▸ Excerpted passage:
_ _ _ _

High-Availability KVM Virtualization on Ubuntu 12.04, 12.10, 13.04

It took me quite some time to set this up, since the documentation on the subject is quite poor. Therefore I have decided to put up this "how-to". It's not meant to be a beginner's guide but more of a guide to set things up on Ubuntu 12.04, since I've found some deceiving web pages out there. You need some knowledge of what the certain basic commands do and how to set-up the network bridge, but you can google it up or read some man pages.

We will be setting up a 2-node "failover" cluster which is pretty basic once you connect the dots. The cluster packages we shall use are pacemaker, cman, corosync, drbd and ocfs2. We assume there's no SAN available, so DRBD takes care of disk synchronization between the nodes.

1. Install Ubuntu server 12.04 LTE, 12.10 or 13.04

Do it on both nodes as you normally would, except keep your root partition small (up to about 10GB), as you will need space to set up DRBD volumes. I suggest you use LVM partitioning since that's really simple to manage later. Enable only the "OpenSSH server" when asked - we will install the necessary packages in the next step.

_ _ _ _

▸ Listing:
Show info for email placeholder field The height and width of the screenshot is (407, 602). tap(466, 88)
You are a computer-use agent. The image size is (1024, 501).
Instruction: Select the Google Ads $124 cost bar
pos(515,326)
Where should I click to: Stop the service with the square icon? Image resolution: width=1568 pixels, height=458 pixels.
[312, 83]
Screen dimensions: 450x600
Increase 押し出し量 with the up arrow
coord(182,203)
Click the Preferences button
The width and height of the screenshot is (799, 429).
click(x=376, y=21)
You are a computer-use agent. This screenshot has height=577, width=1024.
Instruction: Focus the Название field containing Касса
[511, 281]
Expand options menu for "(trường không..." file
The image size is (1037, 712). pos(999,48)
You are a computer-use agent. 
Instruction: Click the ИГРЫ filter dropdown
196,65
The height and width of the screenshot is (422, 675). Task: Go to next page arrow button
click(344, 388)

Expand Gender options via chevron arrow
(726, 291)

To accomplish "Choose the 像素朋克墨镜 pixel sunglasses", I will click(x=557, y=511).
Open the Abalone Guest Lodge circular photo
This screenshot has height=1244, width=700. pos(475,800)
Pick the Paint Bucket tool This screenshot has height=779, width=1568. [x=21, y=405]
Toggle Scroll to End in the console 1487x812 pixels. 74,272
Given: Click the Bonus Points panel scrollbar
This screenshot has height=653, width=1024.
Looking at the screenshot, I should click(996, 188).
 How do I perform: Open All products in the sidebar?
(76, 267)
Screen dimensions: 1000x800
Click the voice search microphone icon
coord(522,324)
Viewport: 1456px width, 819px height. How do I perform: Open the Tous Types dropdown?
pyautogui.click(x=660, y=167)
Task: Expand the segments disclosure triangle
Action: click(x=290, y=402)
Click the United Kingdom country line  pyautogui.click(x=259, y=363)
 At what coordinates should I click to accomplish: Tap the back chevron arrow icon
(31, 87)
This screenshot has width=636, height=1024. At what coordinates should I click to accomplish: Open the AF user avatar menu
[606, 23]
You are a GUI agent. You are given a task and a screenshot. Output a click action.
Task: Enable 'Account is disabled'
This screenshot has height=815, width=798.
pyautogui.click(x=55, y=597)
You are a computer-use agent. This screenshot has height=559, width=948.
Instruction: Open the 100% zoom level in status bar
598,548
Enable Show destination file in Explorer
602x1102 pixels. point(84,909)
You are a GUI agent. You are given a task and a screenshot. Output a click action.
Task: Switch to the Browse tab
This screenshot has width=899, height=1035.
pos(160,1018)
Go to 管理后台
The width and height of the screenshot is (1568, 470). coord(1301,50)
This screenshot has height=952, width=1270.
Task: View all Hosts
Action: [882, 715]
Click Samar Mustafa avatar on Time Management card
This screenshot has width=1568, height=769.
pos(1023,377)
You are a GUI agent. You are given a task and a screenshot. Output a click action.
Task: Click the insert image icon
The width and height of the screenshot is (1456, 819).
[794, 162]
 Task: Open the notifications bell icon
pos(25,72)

_ _ _ _

▸ Directives:
• A. Summarize the KVM high-availability guide in two sentences.
• B. Swap "documentation" for "information" and give the KVM high-availability guide from "It took me quite" up to and including "some man pages.".

▸ Answers to each task:
• A. The guide explains how to set up a two-node failover cluster for KVM virtualization on Ubuntu 12.04, 12.10 or 13.04 with pacemaker, cman, corosync, drbd and ocfs2, with DRBD handling disk synchronization because no SAN is assumed. The first step is to install Ubuntu server on both nodes with a small root partition, preferably on LVM, and to enable only the "OpenSSH server" during installation.

• B.
It took me quite some time to set this up, since the information on the subject is quite poor. Therefore I have decided to put up this "how-to". It's not meant to be a beginner's guide but more of a guide to set things up on Ubuntu 12.04, since I've found some deceiving web pages out there. You need some knowledge of what the certain basic commands do and how to set-up the network bridge, but you can google it up or read some man pages.